Otaku Japanese


Otaku
Otaku is a person who spends almost all his time to an indoor activity obsessive as, for example, manga, anime and video games. The Japanese term is composed of the preposition honorific "o" and the noun "taku" meaning "home", "notice", the "home".

Description
Originally, this expression had no sense that we can know him now: otaku, Japanese is "your home" and thus, by extension, a polite way of his contact address as vous. It seems that this figure has been very popular among fans of animation and manga and, by extension, the meaning of the term has now evolved to mean any person engaged in a hobby, most often indoors -- The term has since acquired a pejorative connotation. It means today (at least in Japan) a person who turns in on itself and lives only for passion doll cult of "Idol" (a young singer, for example), computer (nerd) , video games, etc..

In Japan, the spelling used to distinguish between two jobs:(otaku), is "home" while (otaku), the monomaniacal passion mentioned in this article. Many seniors in Japan, know also that the first sense. Moreover, in the sense of monomaniacal, he often used a word to that effect. For example, a fan of anime is an anime otaku or amniotic, an otaku is an unhealthy kimo-ota (for kimoi otaku himself to kimochi warui otaku).

This new meaning is very close to the original meaning of the word, is "a person who stays at home and do not leave," who lives as a hermit.

A more recent term began to emerge to describe a person who remains cloistered in her house, that of Hikikomori. The term otaku is widely employed but it seems to describe the twenty-first century most certainly an individual locked in an exclusive passion he puts into bulwark against a society that refuses, but without the enclosed characterize as his home and cut off from any social relationship.

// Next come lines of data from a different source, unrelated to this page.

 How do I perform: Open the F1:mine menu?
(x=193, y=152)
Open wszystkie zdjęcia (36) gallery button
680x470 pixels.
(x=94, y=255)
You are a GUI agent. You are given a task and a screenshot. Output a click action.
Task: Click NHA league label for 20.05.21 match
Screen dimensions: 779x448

Indeed, the development of new means of communication helped to develop a true otaku community it is common to see physically meet in clubs or associations, or even organize events to promote their passion. These groups have also become real players at considerable weight.

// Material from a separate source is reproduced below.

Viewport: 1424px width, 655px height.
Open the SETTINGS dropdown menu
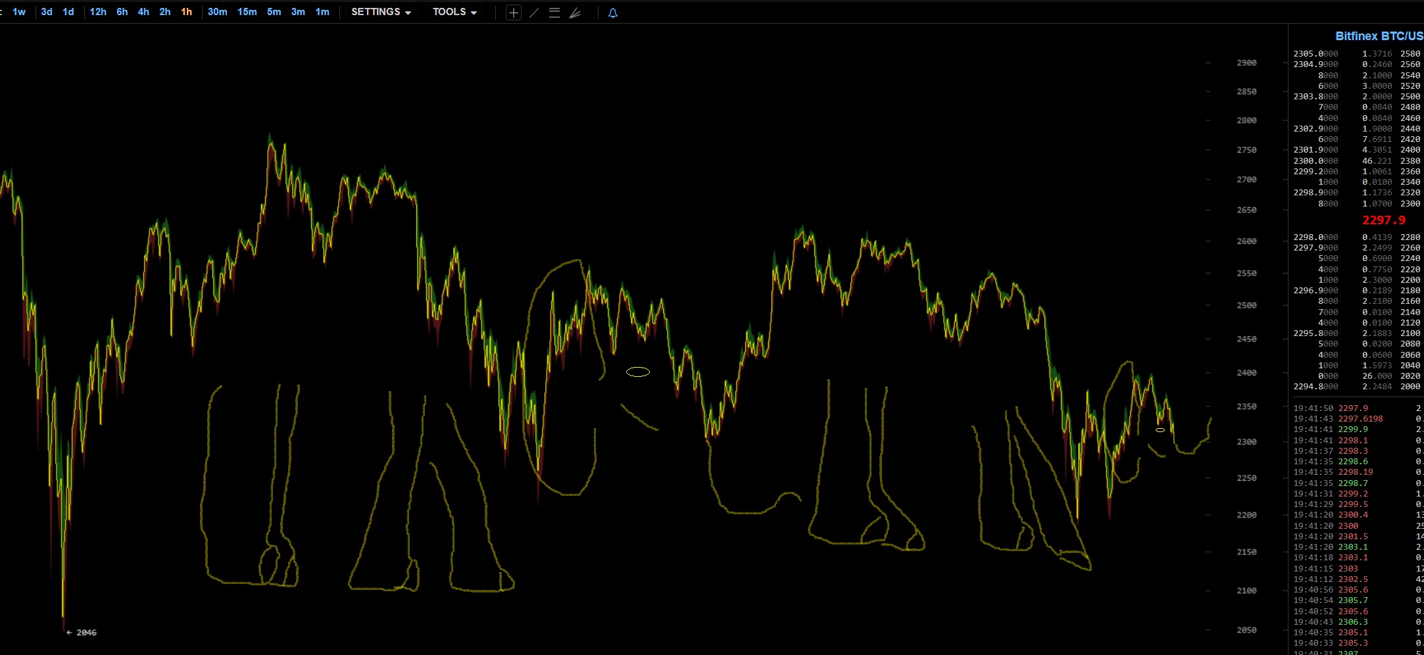tap(381, 12)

Initially, the otaku was regarded by the Japanese as a misfit. Since the creation of Studio Gainax (Evangelion. ..), composed exclusively of otaku, this view tends to evolve. The studio has also produced two OAVs whose hero otakus: Otaku no Video, followed by More Otaku no Video. More recently, and Genshiken Otakus in Love, Densha Otoko, NHK ni Yokoso! Lucky ☆ Star and also approaching the subject.

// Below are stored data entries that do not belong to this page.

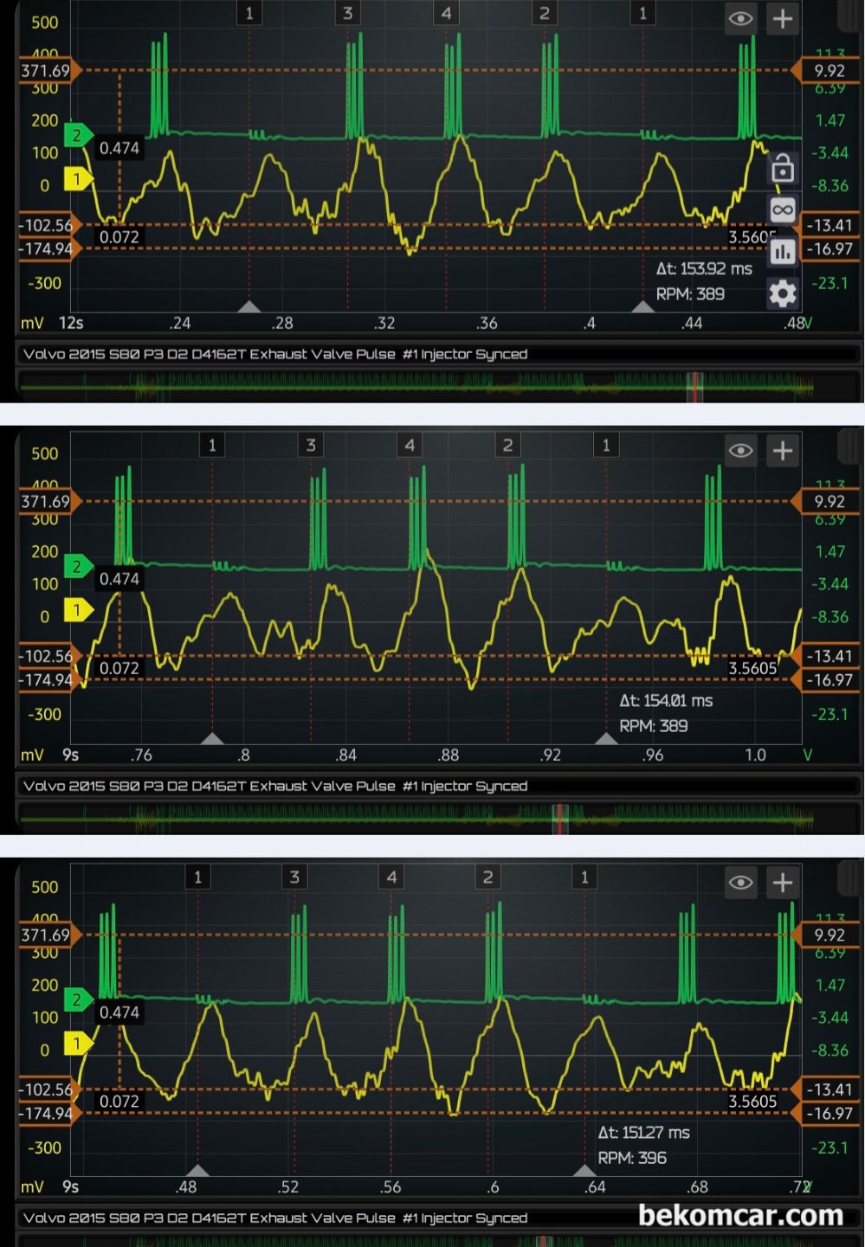Click gray triangle near .44 on top time axis
This screenshot has width=865, height=1247.
tap(642, 306)
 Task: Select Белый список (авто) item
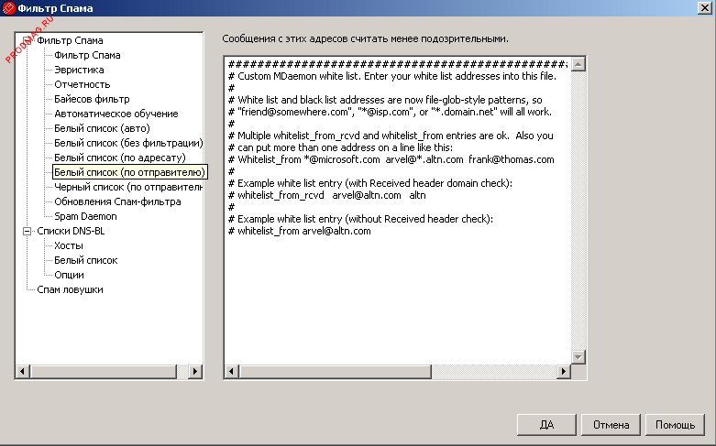point(102,128)
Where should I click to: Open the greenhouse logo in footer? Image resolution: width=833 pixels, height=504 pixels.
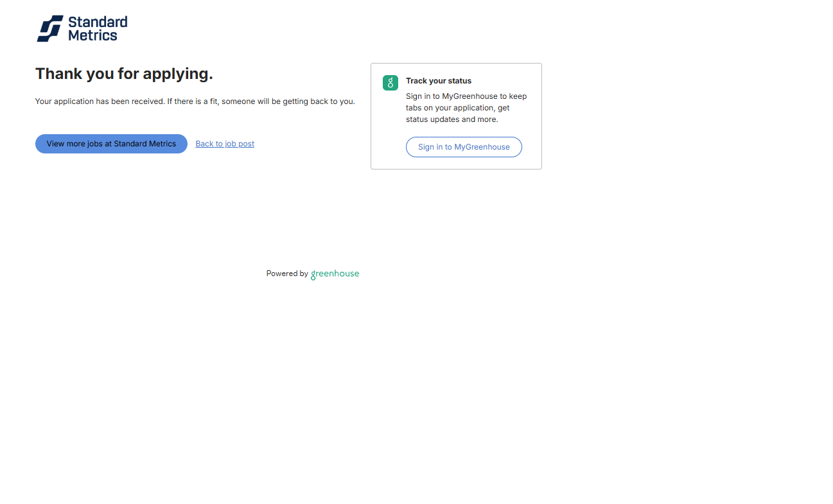(x=335, y=274)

Contrary to its meaning (the meaning of monomaniacal) in Japanese culture, this term is less pejorative in France, where it refers more generally fans of Japanese anime and manga (even games) without the connotations of social isolation.

Bibliography and filmography

* Otaku: son of the empire of virtual documentary directed by Jean-Jacques Beineix and Jackie Bastide, released in 1994 on Antenne 2, addressing the topic of this type of social personality then emerging in Japan.

The story is quite questionable in the sense that JJ Beineix seeks more shock images that really explains the phenomenon socially speaking. Indeed it is a portrait gallery extreme handpicked by Beineix JJ and his team exposed and not as a minority, almost pathological, but as a majority among Japanese fans. In the French community, many fans have suffered a lot of negative publicity from this story to a prime time, pushing back a few years back efforts to integrate culture japanime France.

* Otaku, children of the virtual, Etienne Barral, published in 1999, and to hell games seen through young people to become autistic force play.

* Otaku Generation - Children of postmodernity, by Hiroki Azuma, February 2008, Hachette Literature. Best-seller in Japan, this essay the philosopher Japanese Hiroki Azuma has the great merit of taking seriously the phenomenon Otaku, name given to these young (and sometimes not so young) fans of manga, video games and cartoons. The author analyzes without judging the products that shape this culture and it reveals some of the major features of post-modernity (loss of bearings, Great Stories from the border between original and copy, between author and consumer creating a network, etc..). Meanwhile, he noted in our post-modernity the root causes of this growing success of Otaku culture.